_To do:_ Repeat all of the data exactly. Leave nothing out.

_Material shown:_
========

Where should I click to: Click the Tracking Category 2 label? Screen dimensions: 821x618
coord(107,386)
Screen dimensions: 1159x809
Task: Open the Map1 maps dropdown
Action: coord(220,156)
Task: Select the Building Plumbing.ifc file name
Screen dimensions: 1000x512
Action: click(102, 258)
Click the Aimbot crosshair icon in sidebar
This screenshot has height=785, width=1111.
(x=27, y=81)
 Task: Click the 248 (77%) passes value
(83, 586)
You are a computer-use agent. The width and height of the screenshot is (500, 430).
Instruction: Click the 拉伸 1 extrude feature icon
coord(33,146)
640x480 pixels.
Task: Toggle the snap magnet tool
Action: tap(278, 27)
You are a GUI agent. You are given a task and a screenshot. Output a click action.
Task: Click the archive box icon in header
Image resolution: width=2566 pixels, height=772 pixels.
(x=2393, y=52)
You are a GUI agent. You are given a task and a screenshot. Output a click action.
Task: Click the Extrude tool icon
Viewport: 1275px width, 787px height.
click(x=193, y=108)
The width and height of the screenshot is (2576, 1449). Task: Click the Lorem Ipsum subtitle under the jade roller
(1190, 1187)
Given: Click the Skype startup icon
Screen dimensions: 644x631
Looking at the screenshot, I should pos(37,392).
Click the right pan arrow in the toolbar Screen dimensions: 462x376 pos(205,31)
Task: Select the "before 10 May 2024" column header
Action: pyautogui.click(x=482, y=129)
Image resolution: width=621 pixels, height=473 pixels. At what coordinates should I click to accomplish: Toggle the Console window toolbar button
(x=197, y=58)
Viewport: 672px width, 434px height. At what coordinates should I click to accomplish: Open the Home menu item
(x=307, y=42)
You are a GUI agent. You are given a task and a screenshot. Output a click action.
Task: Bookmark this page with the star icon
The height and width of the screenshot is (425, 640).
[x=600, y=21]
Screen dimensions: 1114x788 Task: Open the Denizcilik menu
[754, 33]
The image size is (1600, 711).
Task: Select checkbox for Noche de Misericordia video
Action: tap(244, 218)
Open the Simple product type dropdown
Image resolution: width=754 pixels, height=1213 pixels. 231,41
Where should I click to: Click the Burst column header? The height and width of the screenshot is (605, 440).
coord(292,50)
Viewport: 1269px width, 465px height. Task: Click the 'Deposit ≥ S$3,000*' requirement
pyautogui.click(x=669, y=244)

========

_Response:_
Where should I click to: Click the Tracking Category 2 label? Screen dimensions: 821x618
coord(107,386)
Screen dimensions: 1159x809
Task: Open the Map1 maps dropdown
Action: coord(220,156)
Task: Select the Building Plumbing.ifc file name
Screen dimensions: 1000x512
Action: click(102, 258)
Click the Aimbot crosshair icon in sidebar
This screenshot has height=785, width=1111.
(x=27, y=81)
 Task: Click the 248 (77%) passes value
(83, 586)
You are a computer-use agent. The width and height of the screenshot is (500, 430).
Instruction: Click the 拉伸 1 extrude feature icon
coord(33,146)
640x480 pixels.
Task: Toggle the snap magnet tool
Action: tap(278, 27)
You are a GUI agent. You are given a task and a screenshot. Output a click action.
Task: Click the archive box icon in header
Image resolution: width=2566 pixels, height=772 pixels.
(x=2393, y=52)
You are a GUI agent. You are given a task and a screenshot. Output a click action.
Task: Click the Extrude tool icon
Viewport: 1275px width, 787px height.
click(x=193, y=108)
The width and height of the screenshot is (2576, 1449). Task: Click the Lorem Ipsum subtitle under the jade roller
(1190, 1187)
Given: Click the Skype startup icon
Screen dimensions: 644x631
Looking at the screenshot, I should pos(37,392).
Click the right pan arrow in the toolbar Screen dimensions: 462x376 pos(205,31)
Task: Select the "before 10 May 2024" column header
Action: pyautogui.click(x=482, y=129)
Image resolution: width=621 pixels, height=473 pixels. At what coordinates should I click to accomplish: Toggle the Console window toolbar button
(x=197, y=58)
Viewport: 672px width, 434px height. At what coordinates should I click to accomplish: Open the Home menu item
(x=307, y=42)
You are a GUI agent. You are given a task and a screenshot. Output a click action.
Task: Bookmark this page with the star icon
The height and width of the screenshot is (425, 640).
[x=600, y=21]
Screen dimensions: 1114x788 Task: Open the Denizcilik menu
[754, 33]
The image size is (1600, 711).
Task: Select checkbox for Noche de Misericordia video
Action: tap(244, 218)
Open the Simple product type dropdown
Image resolution: width=754 pixels, height=1213 pixels. 231,41
Where should I click to: Click the Burst column header? The height and width of the screenshot is (605, 440).
coord(292,50)
Viewport: 1269px width, 465px height. Task: Click the 'Deposit ≥ S$3,000*' requirement
pyautogui.click(x=669, y=244)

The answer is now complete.